Here in New York, Planned Parenthood of the Southern Finger Lakes serves nearly 10,000 patients a year at their five health centers, providing affordable birth control and family planning counseling. Planned Parenthood of the Southern Finger Lakes provides STI tests for over 2,000 patients, pap tests for almost 5,000 women and nearly 3,000 breast and cervical cancer screenings annually. If extreme members of Congress are successful in their crusade to defund Planned Parenthood, in New York state alone, about 200,000 women, men and young people would be blocked from care at Planned Parenthood. Across the country, 2.5 million people would no longer have access to care.
Every day, for a century, doctors, clinicians, and staff in health centers across the country open their doors and care for patients like me. They answer the questions we can’t or don’t want to ask anyone else, and they give us the accurate, unbiased information we need to make some of the most important decisions we will ever make about our health and our lives.

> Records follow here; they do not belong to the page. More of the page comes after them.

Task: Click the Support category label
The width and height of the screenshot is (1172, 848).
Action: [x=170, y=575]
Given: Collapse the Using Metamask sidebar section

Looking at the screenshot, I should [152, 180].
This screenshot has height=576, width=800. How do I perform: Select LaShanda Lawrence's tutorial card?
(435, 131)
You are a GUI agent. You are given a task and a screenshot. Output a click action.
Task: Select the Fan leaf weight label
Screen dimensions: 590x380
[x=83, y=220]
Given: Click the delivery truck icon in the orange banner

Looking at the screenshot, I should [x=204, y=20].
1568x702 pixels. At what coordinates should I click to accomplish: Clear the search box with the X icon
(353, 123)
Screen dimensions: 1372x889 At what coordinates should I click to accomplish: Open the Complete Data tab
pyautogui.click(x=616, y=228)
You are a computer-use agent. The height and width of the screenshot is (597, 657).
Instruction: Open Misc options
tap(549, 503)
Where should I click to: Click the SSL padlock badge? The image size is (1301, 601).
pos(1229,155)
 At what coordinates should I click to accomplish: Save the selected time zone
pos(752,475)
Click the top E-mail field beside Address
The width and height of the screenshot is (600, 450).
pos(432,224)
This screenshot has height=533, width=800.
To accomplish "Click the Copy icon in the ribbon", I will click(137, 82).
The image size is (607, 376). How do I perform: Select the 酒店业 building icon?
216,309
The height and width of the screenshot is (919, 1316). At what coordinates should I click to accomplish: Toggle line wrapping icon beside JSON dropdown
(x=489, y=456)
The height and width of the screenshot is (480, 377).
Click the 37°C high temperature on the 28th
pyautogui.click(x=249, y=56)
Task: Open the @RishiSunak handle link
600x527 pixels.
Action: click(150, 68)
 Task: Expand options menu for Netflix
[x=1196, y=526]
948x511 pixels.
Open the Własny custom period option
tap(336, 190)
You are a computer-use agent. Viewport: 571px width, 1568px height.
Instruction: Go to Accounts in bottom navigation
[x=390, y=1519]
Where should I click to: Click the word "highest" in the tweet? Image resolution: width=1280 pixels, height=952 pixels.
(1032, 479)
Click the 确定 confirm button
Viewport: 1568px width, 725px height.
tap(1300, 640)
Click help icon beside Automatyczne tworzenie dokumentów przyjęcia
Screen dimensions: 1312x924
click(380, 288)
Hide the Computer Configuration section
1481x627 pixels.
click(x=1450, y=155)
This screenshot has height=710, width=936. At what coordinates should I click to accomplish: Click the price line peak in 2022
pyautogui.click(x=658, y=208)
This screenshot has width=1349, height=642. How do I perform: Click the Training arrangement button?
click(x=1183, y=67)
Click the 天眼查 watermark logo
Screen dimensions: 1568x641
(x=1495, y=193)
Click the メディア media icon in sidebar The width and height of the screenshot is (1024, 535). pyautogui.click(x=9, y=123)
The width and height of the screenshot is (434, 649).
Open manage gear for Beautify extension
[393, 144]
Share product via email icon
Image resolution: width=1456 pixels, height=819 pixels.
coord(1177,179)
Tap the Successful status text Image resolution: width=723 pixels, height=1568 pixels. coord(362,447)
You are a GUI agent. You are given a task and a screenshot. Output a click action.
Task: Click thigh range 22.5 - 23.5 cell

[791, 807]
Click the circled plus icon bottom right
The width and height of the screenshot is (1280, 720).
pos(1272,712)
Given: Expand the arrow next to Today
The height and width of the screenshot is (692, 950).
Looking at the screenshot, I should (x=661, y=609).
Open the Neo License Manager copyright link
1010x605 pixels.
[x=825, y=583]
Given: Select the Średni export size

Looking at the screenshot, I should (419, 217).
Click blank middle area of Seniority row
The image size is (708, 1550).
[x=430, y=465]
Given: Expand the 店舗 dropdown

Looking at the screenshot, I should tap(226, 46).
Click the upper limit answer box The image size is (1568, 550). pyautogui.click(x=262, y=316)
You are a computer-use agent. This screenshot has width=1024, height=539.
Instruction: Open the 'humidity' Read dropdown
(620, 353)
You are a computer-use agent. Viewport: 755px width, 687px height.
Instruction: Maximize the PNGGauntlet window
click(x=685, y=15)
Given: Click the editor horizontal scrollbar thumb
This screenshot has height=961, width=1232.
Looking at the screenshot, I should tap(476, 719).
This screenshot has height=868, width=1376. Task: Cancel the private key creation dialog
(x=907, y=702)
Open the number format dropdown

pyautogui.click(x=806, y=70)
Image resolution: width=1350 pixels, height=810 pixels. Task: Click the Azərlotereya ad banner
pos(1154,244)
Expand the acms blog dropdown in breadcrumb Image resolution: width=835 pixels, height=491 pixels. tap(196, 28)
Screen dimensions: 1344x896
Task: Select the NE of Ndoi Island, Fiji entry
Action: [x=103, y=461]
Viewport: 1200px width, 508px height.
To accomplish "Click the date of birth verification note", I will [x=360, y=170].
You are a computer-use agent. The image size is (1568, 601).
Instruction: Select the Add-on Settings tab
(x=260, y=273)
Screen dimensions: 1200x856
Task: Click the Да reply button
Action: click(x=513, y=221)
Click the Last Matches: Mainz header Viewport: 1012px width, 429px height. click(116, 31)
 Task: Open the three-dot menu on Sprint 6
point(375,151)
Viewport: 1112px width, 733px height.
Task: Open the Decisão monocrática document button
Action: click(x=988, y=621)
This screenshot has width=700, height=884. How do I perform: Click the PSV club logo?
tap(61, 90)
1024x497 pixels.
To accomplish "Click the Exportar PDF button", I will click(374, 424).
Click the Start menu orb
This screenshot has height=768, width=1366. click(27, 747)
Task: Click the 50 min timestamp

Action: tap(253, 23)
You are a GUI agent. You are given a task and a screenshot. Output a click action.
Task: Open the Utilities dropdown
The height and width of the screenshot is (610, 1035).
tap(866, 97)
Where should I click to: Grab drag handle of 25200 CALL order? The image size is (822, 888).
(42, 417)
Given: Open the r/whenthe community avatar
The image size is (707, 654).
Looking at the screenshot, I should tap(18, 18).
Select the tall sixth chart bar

Let’s be clear: If politicians defund Planned Parenthood, they won’t be striking a line from the federal budget. In fact, the Congressional Budget Office has estimated that defunding Planned Parenthood would cost taxpayers $130 million over 10 years. Planned Parenthood, like every other doctor’s office or hospital, is reimbursed for the care they provide to patients who rely on public health programs like Medicaid. That means the people who would be most hurt are those already struggling to get by and those who already face barriers to accessing health care – especially people of color, people with low incomes, and people who live in rural areas. More than half of Planned Parenthood health centers are in rural or medically underserved communities. In 21 percent of counties where they see patients, Planned Parenthood health centers are the one and only safety-net family planning provider. For many of these patients, there is nowhere else to go for care.
That is why I traveled to Washington, D.C. on March 1 alongside hundreds of other Planned Parenthood patients and health care providers, to tell Representative Reed and Senator Gillibrand that we won’t stand for these attacks on our health care and the provider we trust.
Here in New York, Planned Parenthood cares for about 200,000 patients each year. We don’t go to Planned Parenthood to make a political statement. We go for compassionate, affordable, high-quality health care. Every person, no matter who they are or how much money they make, deserves that kind of care. We will not allow politicians to take it away.